The eurozone has acted.
Greece is going to postpone bankruptcy for a while longer as it was given 130 billion euros to help it cover, among other things, debt coming due in March.
Problems still remain.
First, Greece is still insolvent.
Second, Greece still has major structural problems in its economy and society.
Third, Greece is in a severe recession.
Fourth, the eurozone is in the midst of a recession.
Fifth, 90 percent of the holders of Greek debt must sign up for the bond swap. If they don’t there may be severe legal problems.
Sixth, the Greek government must still implement the policies and programs required by the bailout plan.
Seventh, Greek society must hold together. The question still remains about how the Greek people will “suffer” the policies and programs required by the bailout plan.
Eighth, elections for a new Greek government will be held in April. There is uncertainty about what will result from this election. (http://seekingalpha.com/article/374631-liar-liar-pants-on-fire-the-greek-case)

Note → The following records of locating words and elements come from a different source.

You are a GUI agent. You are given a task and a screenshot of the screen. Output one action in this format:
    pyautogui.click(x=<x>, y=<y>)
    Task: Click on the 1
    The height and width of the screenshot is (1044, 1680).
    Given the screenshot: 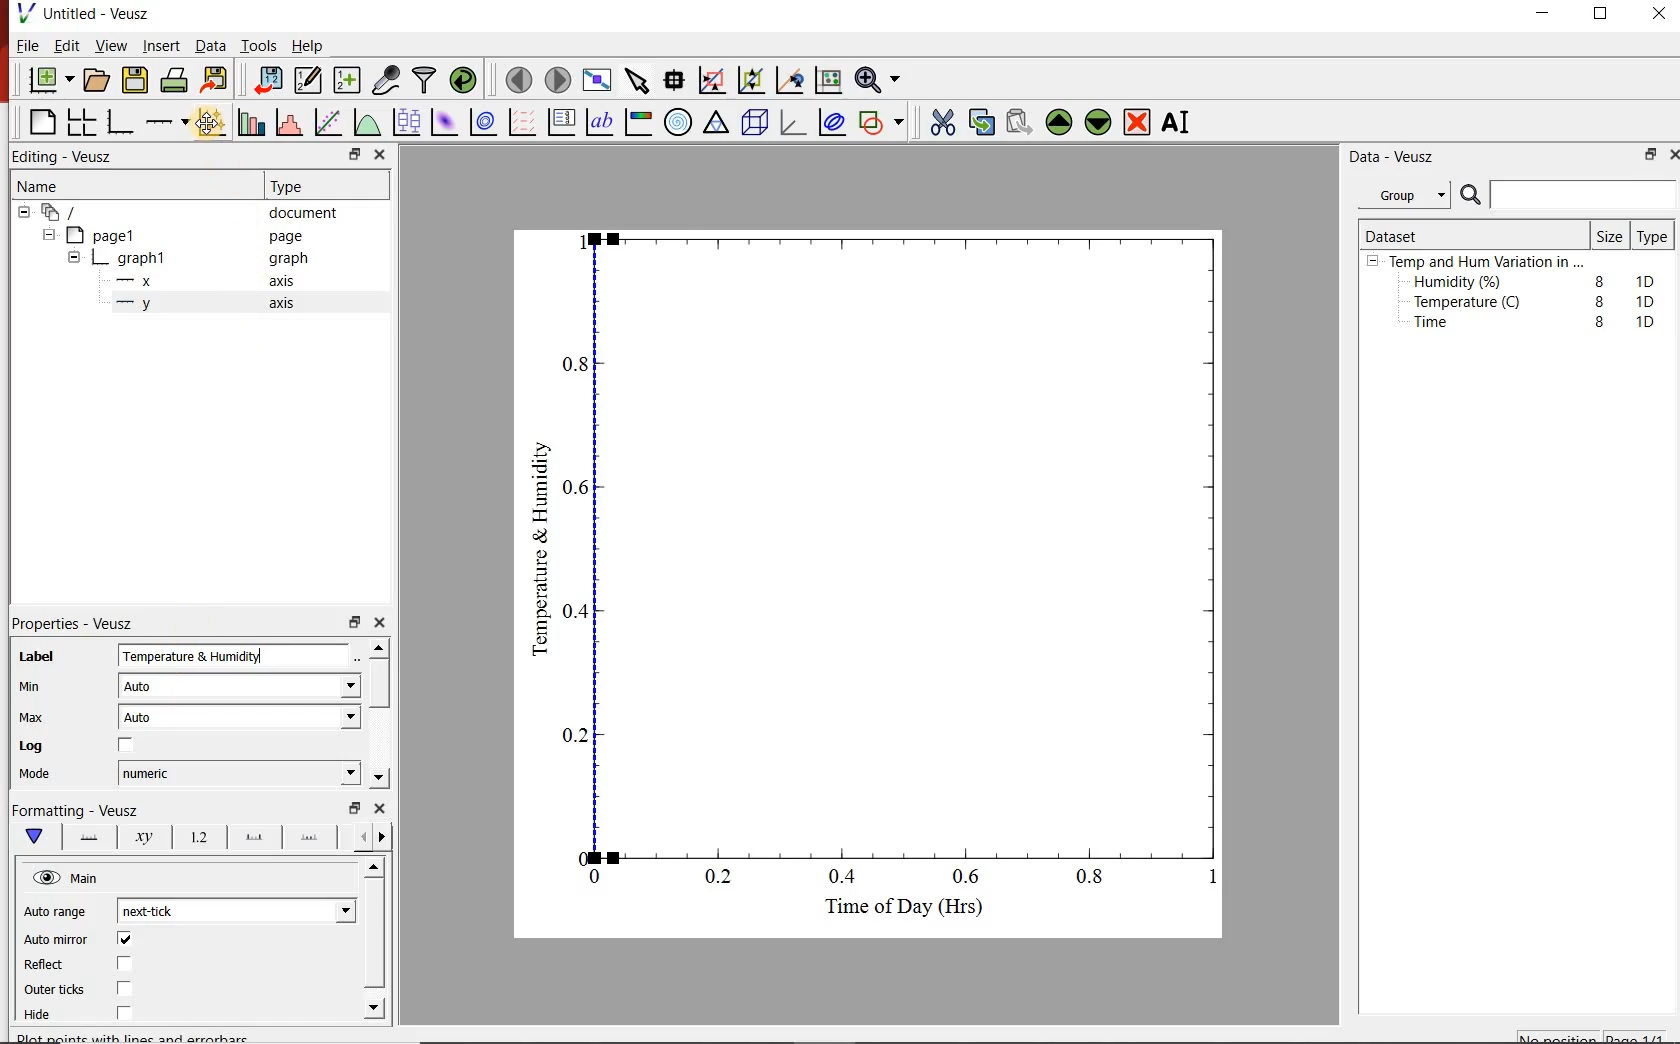 What is the action you would take?
    pyautogui.click(x=579, y=240)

Ninth, there is concern over what is going to happen in the Middle East. The focus is on Iran, Israel, Europe, and the United States.
Tenth, enough said, given all the other problems and uncertainties in the world today.
Bottom line: the major issues outstanding have not been dealt with; there is little or no confidence in the officials in charge; and the world needs to move on but still has the Greek problem to deal with.